▸ What needs to be done
Each entry should be quoted word for word, including every mark of punctuation.

▸ Dataset
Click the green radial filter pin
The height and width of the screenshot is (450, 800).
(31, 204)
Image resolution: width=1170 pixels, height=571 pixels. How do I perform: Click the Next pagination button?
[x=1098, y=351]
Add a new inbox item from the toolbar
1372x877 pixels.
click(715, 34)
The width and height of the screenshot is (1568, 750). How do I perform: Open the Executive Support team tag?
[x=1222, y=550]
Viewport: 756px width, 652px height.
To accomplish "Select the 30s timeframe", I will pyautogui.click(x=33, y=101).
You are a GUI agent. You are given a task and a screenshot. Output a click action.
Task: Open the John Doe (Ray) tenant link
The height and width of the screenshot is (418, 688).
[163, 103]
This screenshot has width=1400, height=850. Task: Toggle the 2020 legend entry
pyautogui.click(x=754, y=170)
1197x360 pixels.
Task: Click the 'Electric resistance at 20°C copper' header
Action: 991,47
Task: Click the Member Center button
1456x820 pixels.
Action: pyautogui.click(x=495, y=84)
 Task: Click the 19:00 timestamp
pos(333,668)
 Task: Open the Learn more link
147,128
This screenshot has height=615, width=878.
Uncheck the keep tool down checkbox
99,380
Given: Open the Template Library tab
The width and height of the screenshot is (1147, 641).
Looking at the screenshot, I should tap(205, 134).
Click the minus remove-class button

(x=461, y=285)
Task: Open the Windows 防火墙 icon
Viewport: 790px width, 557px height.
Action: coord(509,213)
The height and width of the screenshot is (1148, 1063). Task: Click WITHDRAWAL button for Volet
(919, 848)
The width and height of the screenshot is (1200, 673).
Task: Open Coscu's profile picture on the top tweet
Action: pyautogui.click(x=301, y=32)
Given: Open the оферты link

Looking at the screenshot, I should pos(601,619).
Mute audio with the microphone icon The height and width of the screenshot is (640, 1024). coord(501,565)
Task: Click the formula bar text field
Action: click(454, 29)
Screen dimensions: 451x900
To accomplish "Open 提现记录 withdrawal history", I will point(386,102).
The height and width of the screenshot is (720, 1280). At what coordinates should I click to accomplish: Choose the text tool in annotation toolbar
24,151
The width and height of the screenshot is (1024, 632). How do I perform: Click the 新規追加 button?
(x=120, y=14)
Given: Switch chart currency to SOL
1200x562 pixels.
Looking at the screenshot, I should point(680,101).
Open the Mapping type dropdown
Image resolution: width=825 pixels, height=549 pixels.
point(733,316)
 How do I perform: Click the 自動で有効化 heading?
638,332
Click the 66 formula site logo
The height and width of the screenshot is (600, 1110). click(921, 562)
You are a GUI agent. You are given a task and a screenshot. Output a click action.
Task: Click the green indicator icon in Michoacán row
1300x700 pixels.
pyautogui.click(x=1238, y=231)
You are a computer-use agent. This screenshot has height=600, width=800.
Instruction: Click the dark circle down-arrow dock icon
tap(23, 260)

▸ Worked solution
Click the green radial filter pin
The height and width of the screenshot is (450, 800).
(31, 204)
Image resolution: width=1170 pixels, height=571 pixels. How do I perform: Click the Next pagination button?
[x=1098, y=351]
Add a new inbox item from the toolbar
1372x877 pixels.
click(715, 34)
The width and height of the screenshot is (1568, 750). How do I perform: Open the Executive Support team tag?
[x=1222, y=550]
Viewport: 756px width, 652px height.
To accomplish "Select the 30s timeframe", I will pyautogui.click(x=33, y=101).
You are a GUI agent. You are given a task and a screenshot. Output a click action.
Task: Open the John Doe (Ray) tenant link
The height and width of the screenshot is (418, 688).
[163, 103]
This screenshot has width=1400, height=850. Task: Toggle the 2020 legend entry
pyautogui.click(x=754, y=170)
1197x360 pixels.
Task: Click the 'Electric resistance at 20°C copper' header
Action: 991,47
Task: Click the Member Center button
1456x820 pixels.
Action: pyautogui.click(x=495, y=84)
 Task: Click the 19:00 timestamp
pos(333,668)
 Task: Open the Learn more link
147,128
This screenshot has height=615, width=878.
Uncheck the keep tool down checkbox
99,380
Given: Open the Template Library tab
The width and height of the screenshot is (1147, 641).
Looking at the screenshot, I should tap(205, 134).
Click the minus remove-class button

(x=461, y=285)
Task: Open the Windows 防火墙 icon
Viewport: 790px width, 557px height.
Action: coord(509,213)
The height and width of the screenshot is (1148, 1063). Task: Click WITHDRAWAL button for Volet
(919, 848)
The width and height of the screenshot is (1200, 673).
Task: Open Coscu's profile picture on the top tweet
Action: pyautogui.click(x=301, y=32)
Given: Open the оферты link

Looking at the screenshot, I should pos(601,619).
Mute audio with the microphone icon The height and width of the screenshot is (640, 1024). coord(501,565)
Task: Click the formula bar text field
Action: click(454, 29)
Screen dimensions: 451x900
To accomplish "Open 提现记录 withdrawal history", I will point(386,102).
The height and width of the screenshot is (720, 1280). At what coordinates should I click to accomplish: Choose the text tool in annotation toolbar
24,151
The width and height of the screenshot is (1024, 632). How do I perform: Click the 新規追加 button?
(x=120, y=14)
Given: Switch chart currency to SOL
1200x562 pixels.
Looking at the screenshot, I should point(680,101).
Open the Mapping type dropdown
Image resolution: width=825 pixels, height=549 pixels.
point(733,316)
 How do I perform: Click the 自動で有効化 heading?
638,332
Click the 66 formula site logo
The height and width of the screenshot is (600, 1110). click(921, 562)
You are a GUI agent. You are given a task and a screenshot. Output a click action.
Task: Click the green indicator icon in Michoacán row
1300x700 pixels.
pyautogui.click(x=1238, y=231)
You are a computer-use agent. This screenshot has height=600, width=800.
Instruction: Click the dark circle down-arrow dock icon
tap(23, 260)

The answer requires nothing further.